| What the task requires |
Copy out the entries word for word, starting with the line that contains "Where should I click to: Click" and going on through the line that contains "Where should I click to: Open". Leave the pictures out.

** start Records to process **

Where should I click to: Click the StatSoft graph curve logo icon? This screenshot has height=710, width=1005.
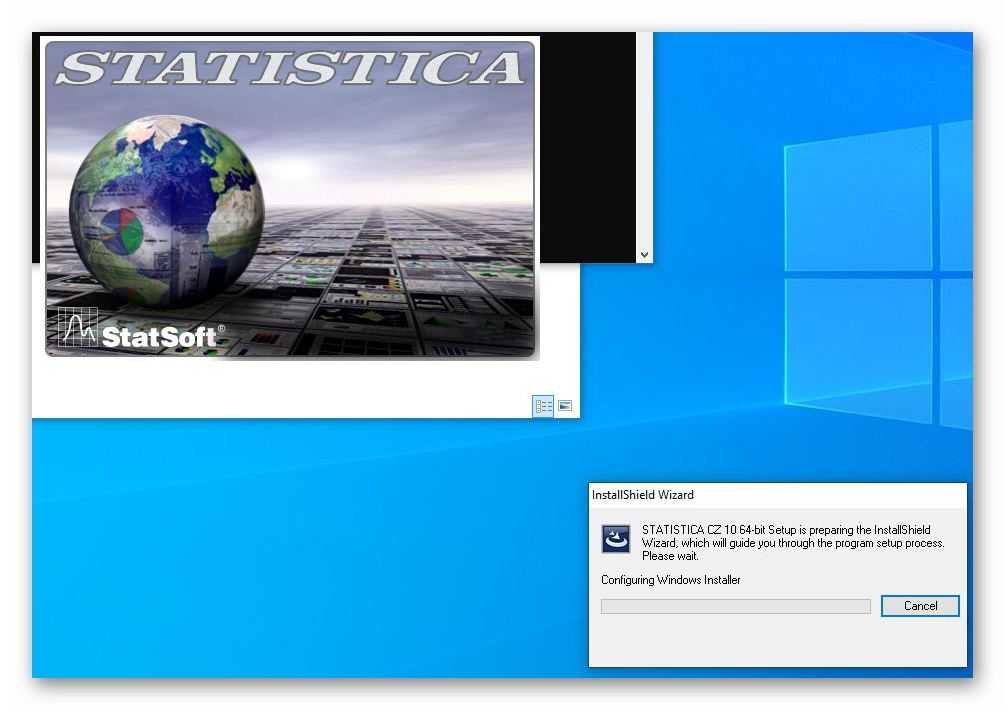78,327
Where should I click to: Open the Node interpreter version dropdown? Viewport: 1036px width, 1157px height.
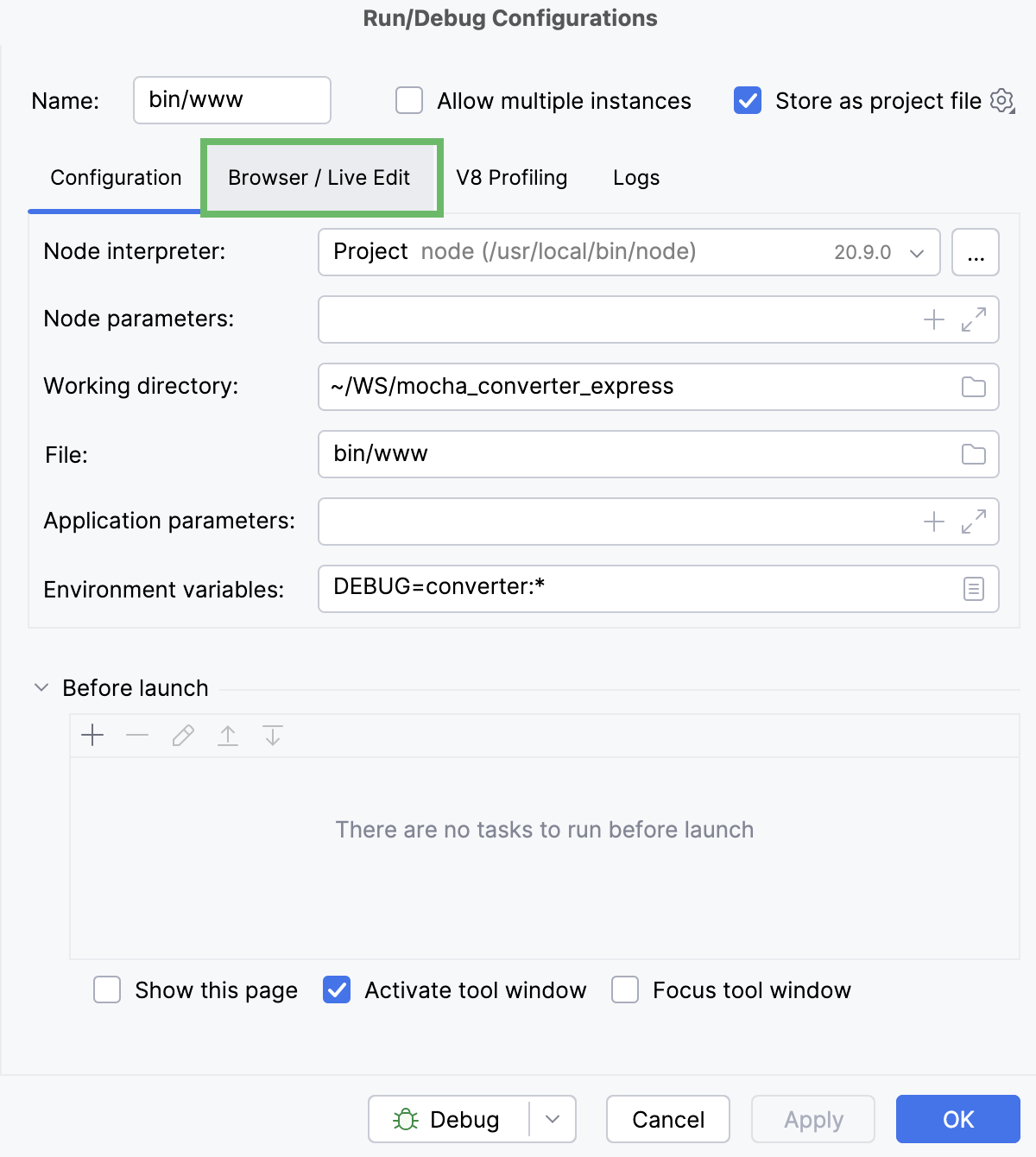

** end Records to process **
** start Records to process **

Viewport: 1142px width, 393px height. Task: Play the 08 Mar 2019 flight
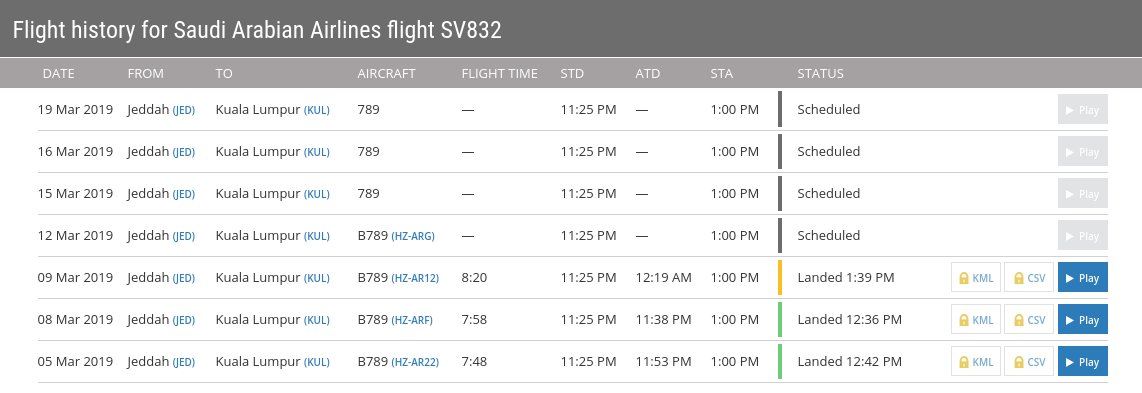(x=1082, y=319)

** end Records to process **

| Result of the task |
Where should I click to: Click the StatSoft graph curve logo icon? This screenshot has height=710, width=1005.
78,327
Where should I click to: Open the Node interpreter version dropdown? Viewport: 1036px width, 1157px height.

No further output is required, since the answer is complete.